Environment for Development seminar series 2023
First seminar, Marc Jeuland. November 15, 2023.
Title: Time-money tradeoffs and the value of the time that women spend obtaining firewood.
We were honored to have Marc Jeuland, a renowned environmental economist starting us off on this series. Jeuland is an applied environmental economist whose research interests include nonmarket valuation, water and sanitation, environmental health, energy and development, the planning and management of transboundary water resources, and the impacts and economics of climate change. Abstract: Rural households across much of the world rely heavily on biomass, especially firewood, as their primary fuel for cooking, lighting, and heating, and women provide much of the household labor for gathering such fuel from the environment. Interventions aimed at reducing the amount of biomass needed, or transitioning households away from biomass entirely, have the potential to deliver substantial time savings in addition to their more frequently studied health and environmental benefits.
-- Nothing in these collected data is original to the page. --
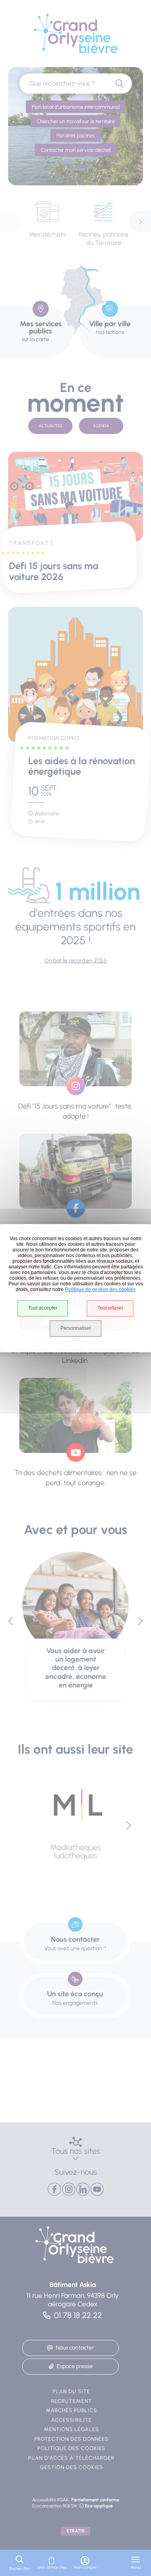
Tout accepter (43, 1308)
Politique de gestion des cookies (100, 1289)
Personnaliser (75, 1328)
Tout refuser (110, 1308)
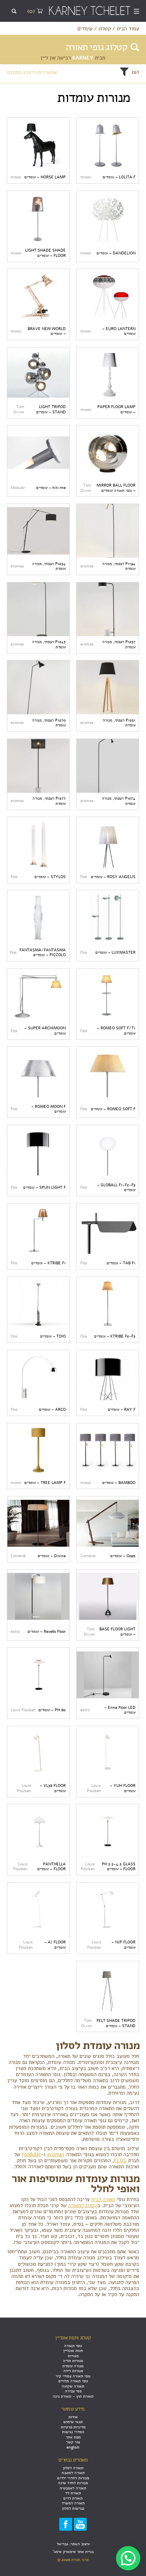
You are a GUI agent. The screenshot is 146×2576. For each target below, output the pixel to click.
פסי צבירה (73, 2391)
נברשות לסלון (73, 2508)
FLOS (120, 2160)
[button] (128, 2558)
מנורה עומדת (73, 2366)
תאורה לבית (103, 2199)
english (73, 2447)
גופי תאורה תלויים (73, 2381)
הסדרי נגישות (73, 2432)
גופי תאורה (73, 2346)
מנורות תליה (73, 2361)
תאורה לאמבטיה (73, 2488)
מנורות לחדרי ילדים (73, 2478)
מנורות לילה (73, 2371)
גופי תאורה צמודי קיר (73, 2376)
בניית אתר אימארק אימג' (73, 2551)
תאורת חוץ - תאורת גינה (73, 2396)
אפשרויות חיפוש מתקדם (32, 72)
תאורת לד (73, 2493)
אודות (73, 2417)
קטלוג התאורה (82, 2205)
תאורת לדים (73, 2498)
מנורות (73, 2356)
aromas (55, 2154)
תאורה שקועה (73, 2386)
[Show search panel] (14, 11)
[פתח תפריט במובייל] (137, 11)
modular (31, 2154)
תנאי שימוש (73, 2422)
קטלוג (105, 28)
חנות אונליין (73, 2350)
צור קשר (73, 2442)
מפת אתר (73, 2437)
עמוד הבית (128, 28)
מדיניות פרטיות (73, 2427)
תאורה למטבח (73, 2473)
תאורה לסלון (73, 2468)
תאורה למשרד (73, 2503)
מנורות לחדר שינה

Accurately estimating the value of the time (VOT) that households, and women in particular, might save from such an intervention is central to understanding its full social benefits, as well as the full social cost of traditional energy use. Unfortunately, there has been limited prior work to estimate this opportunity cost of time in fuel collection. We therefore analyze the time-money tradeoffs that rural households make in four African countries (Malawi, Zambia, Tanzania, and Kenya), when deciding how to obtain firewood. In using two nonmarket methods – stated and revealed preference – to estimate the VOT, we can explore how our results vary both across methods as well as across contexts. We find that households generally make logical tradeoffs between money and time, and the analysis also shows that several other factors, particularly socioeconomic status and the identity of the person collecting firewood, play an important role in the revealed preference choice patterns. Our estimates add important nuance to standard 'rule of thumb' guidance that suggests using 50% of the unskilled wage rate as a starting point for the VOT in cost-benefit analysis in low and middle-income settings.